チェーンの形に合わせた修理

クラフトマン加藤です。
日々チェーン修理をお預かりしていますが、チェーンにはさまざまな種類があります。
よく見かける丸い輪が連なったアズキチェーンや丸い玉が繋がったボールチェーン、輪が二重になったデザインのものなど形状や作りはそれぞれ異なります。
今回は輪が楕円形で平たく加工されたチェーンをお預かりしました。
このタイプのチェーンは普通の丸い輪を1つ入れて修理すると、その部分だけ少し出っ張って見えてしまいどこを直したのか分かりやすくなってしまいます。

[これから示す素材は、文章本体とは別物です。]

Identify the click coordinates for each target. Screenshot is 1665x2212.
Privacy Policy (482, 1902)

そこで今回はできるだけ違和感が出ないように修理を進めていきます。
まずは金の丸線を使い、チェーンの輪と同じくらいのサイズの輪を1つ作ります。
その後、薄くなりすぎないよう力加減を調整しながら元のチェーンと同じような楕円形になるよう少しずつ潰していきます。
形が整ったら輪の切れ目を溶接します。ここは毎回緊張する工程で、慎重に作業を進めています。

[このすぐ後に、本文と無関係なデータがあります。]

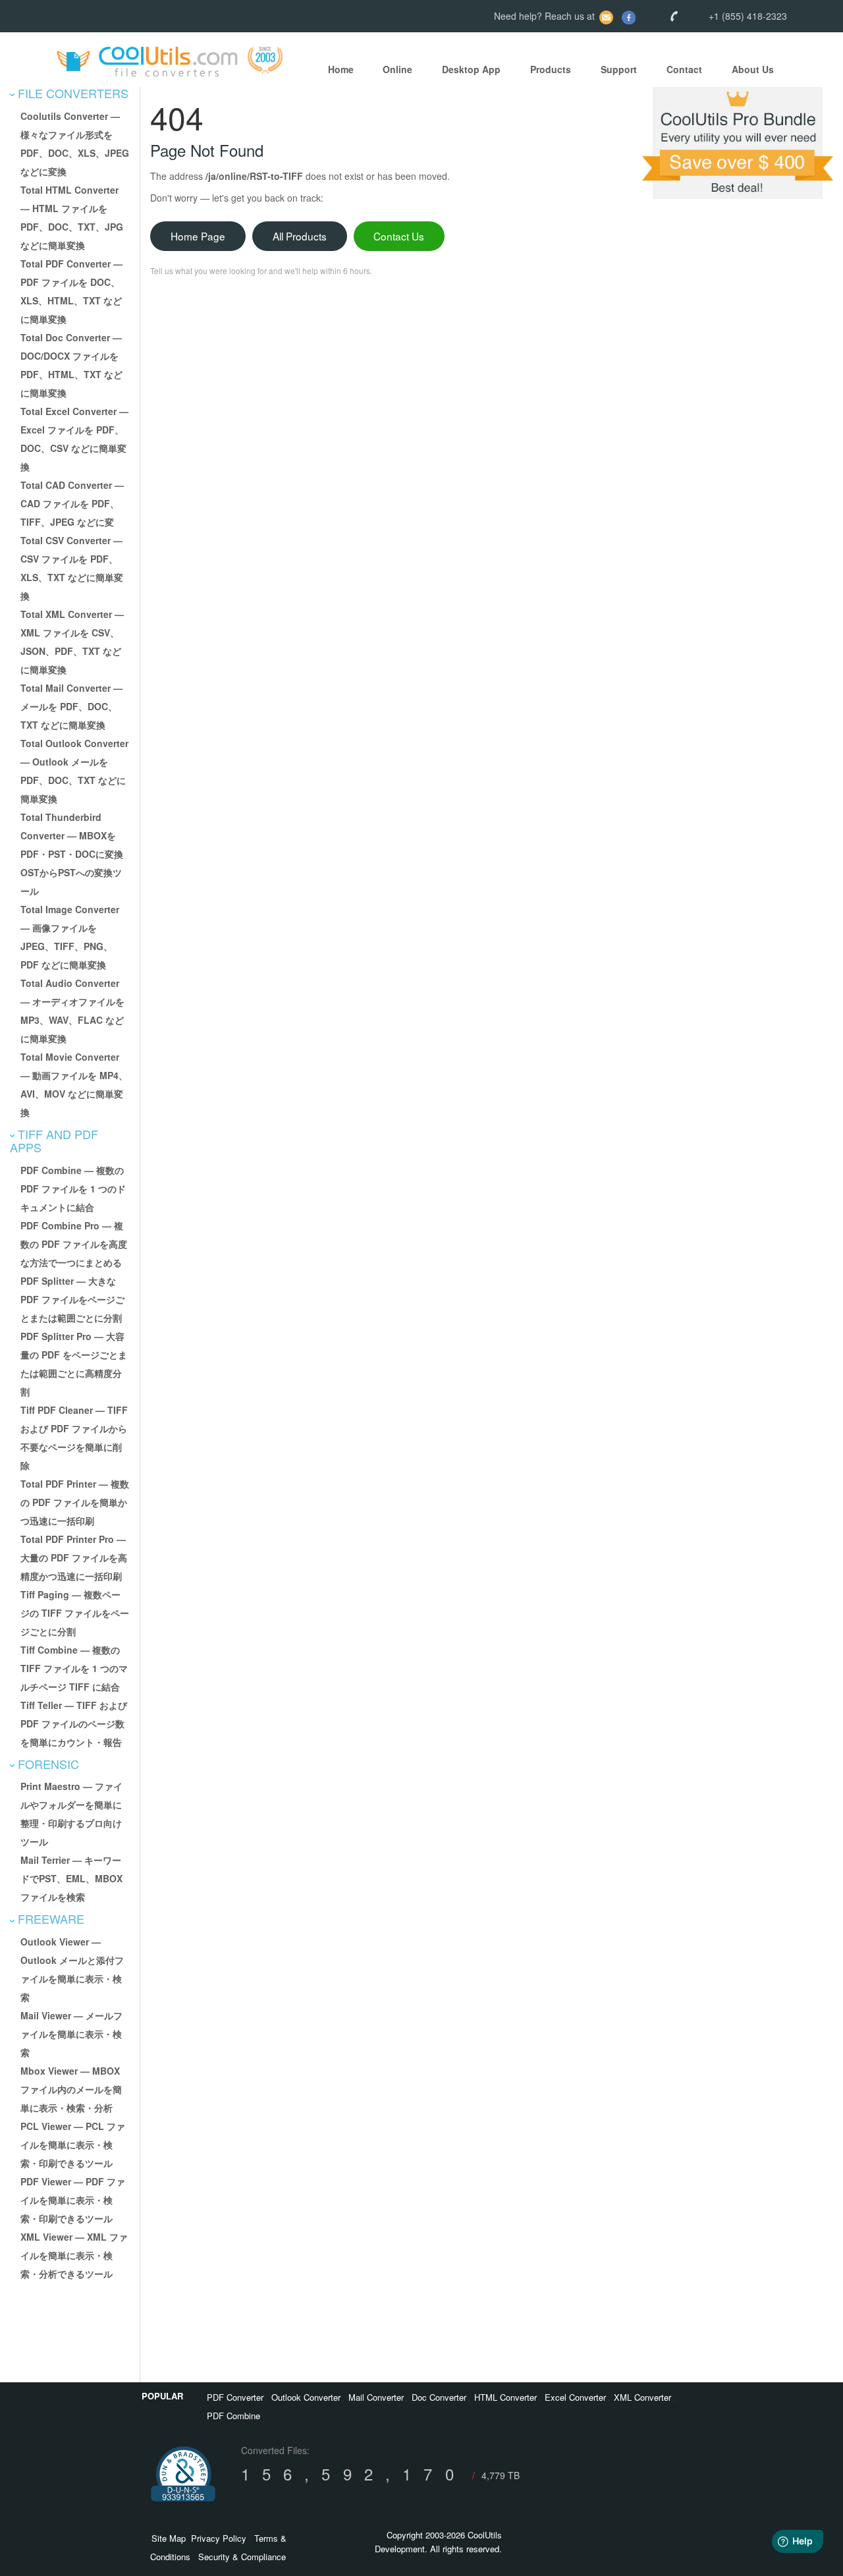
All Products (300, 236)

最後にチェーン全体のバランスを確認して修理完了です。
もちろん、どこを直したのか全く分からないというわけではありません。
溶接した部分にわずかな色の違いが残り、少し黒く見えることもあります。
それでも、お客様の大切なジュエリーをこれからも気持ちよくお使いいただけるようにできる限り元の形に近づけたい。
そんな思いで一つひとつの修理に取り組んでいます。
チェーン修理は小さな作業ですが、見た目や使い心地に大きく関わる大切な仕事です。これからも丁寧な修理を心がけていきたいと思います!